Many things betray one's nationality, if for no other reason than that the common stereotypes hit bulls' eyes (which is why they are stereotypes). Frankly, though, I think that you can always tell where a fellow comes from by listening to him at the end of his dinner.
When an American pushes away from the table, he'll invariably say 'I'm full' (preceded, by polite Yanks, with 'No, thanks'). Variations on this commonplace, quite often heard on Thanksgiving Day, are 'God, I'm stuffed' or 'If I eat another bite, I'll explode.'
For an American, feeling sated is about quantity and space, particularly about how much food I can—or can no longer—fit into my stomach.
Quantity and space are the great American rubrics—bigger cars, the Homestead Act, keeping up with the Joneses, having a lawn to mow, home entertainment centers, men on the moon or, in that trite but telling Americanism, 'the whole nine yards.'
Few other cultures are as somatic about dinner's effect. And even when they are, they still tell all about their culture.
A Thai man might say Im lao kap—'I'm full'—but what is more crucial is that he first will have laid his fork and spoon crosswise, in a very specific design, in the middle of the plate. In the end, he needn't have said anything.
In India, Hindi speakers express, very elaborately, Mera pét bhar gaya hai, gha nya bad—'That is enough, my stomach is full, thank you very much.' Look at the words: a quick reference to the corporeal, book ended by both declarative and decorous expressions by one person to another. One stomach; two worlds.
Some peoples eschew any table talk about the body. It would never—jamais, jamais, jamais—occur to a Frenchman to say 'I am full' at the end of a meal.
Instead, Ca suffit or C'est suffisant are dainty French circumlocutions that tell the hostess 'That suffices' or, in an imperious phrase that would make both DeGaulle and Louis XIV proud, 'It is sufficient.'
The French are loathe to speak about their bodies. They consider themselves more refined than that, more cerebral, less somatic. It is true that their food and wine are celestial—but so are they.
A German, when he reaches that moment when he simply cannot eat any more, says Ich bin satt und zufrieden, 'I am satisfied and at peace.'
How deliciously cerebral; but it is more than that.
In German, der Friede means 'peace, tranquility,' but very much in the sense that it lends to the noun der Friedhof, cemetery, a place for the final deposit of all one's energy. And to zufrieden, at the end of a meal, 'I am at peace.'
Freud—that quintessential figurer of the Teutonic mind—held that the innate tension of organic life seeks release, relaxation. Sex was Freud's paradigm for that dynamic—he chose well—but all else living also embodies that move.
To Freud, all instincts—among them, for food—led to a death instinct, the final relaxation of all instincts, an end peace.
A German sitting in her chair at the end of a good dinner is walking her way toward the graveyard, in more ways than one, and she knows it and says it.
Perhaps the heartiest eaters in the world are Russians.

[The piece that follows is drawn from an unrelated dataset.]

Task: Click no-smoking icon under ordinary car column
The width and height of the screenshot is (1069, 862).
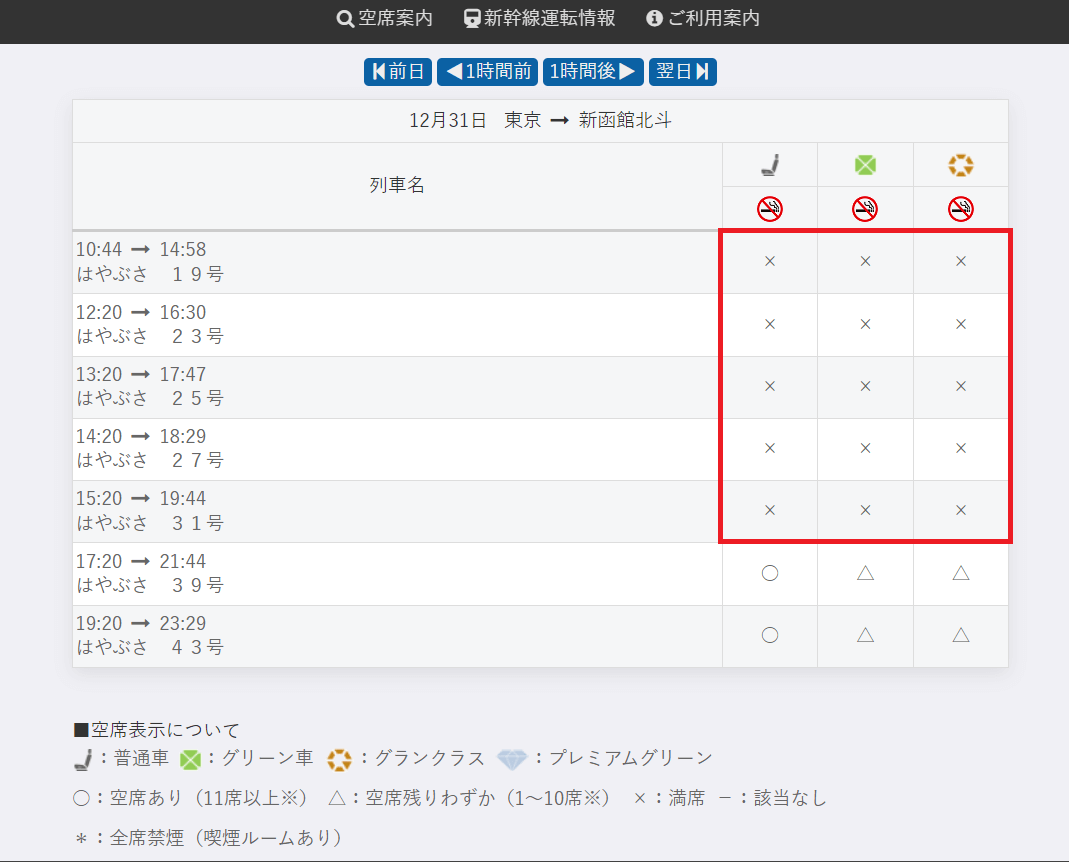Action: coord(769,209)
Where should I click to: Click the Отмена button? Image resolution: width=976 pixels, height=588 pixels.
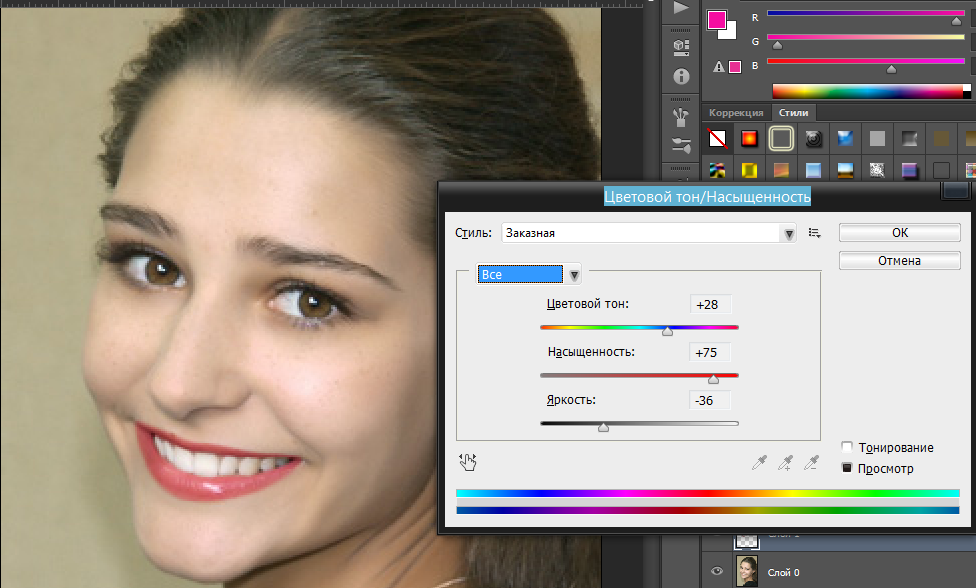pos(899,261)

Despite the image of the threadbare Russian cupboard, tables there groan with food and drink and a meal is as much about toasts, songs, laughs and more toasts as it is about eats.
So, after round after round of vodka and borscht, a Russian ends his meal with Ya naelsya, ''I've eaten and eaten until I just can't anymore.' Push him at that point for 'one more small bite' and he might retort Ya obelsya which means 'I'm so full that if you ask me again bad things will happen.'
The best things in Italy are like the perfect shoe: simple and exquisitely beautiful.
Because it is impolite to say 'I'm full' at the end of an Italian meal, a simple Basta, grazie ('Enough, thank you') will do, even No, grazie ('No, thank you').
But to shut down a meal, I have heard, too, the verbal applause, nearly sung out, of Ottimo! ('Excellent!') or Perfetto! ('Perfect!'). The Italian flag should have an exclamation point printed on its middle field.
So as not to remotely insult their hosts, Japanese say nothing when sated.
'In Japan, it is up to the host to know when not to serve any more food,' says Nobuko Katsumura, owner with her husband, Yoshi, of Yoshi's restaurant on Halsted Street.
Of course it is.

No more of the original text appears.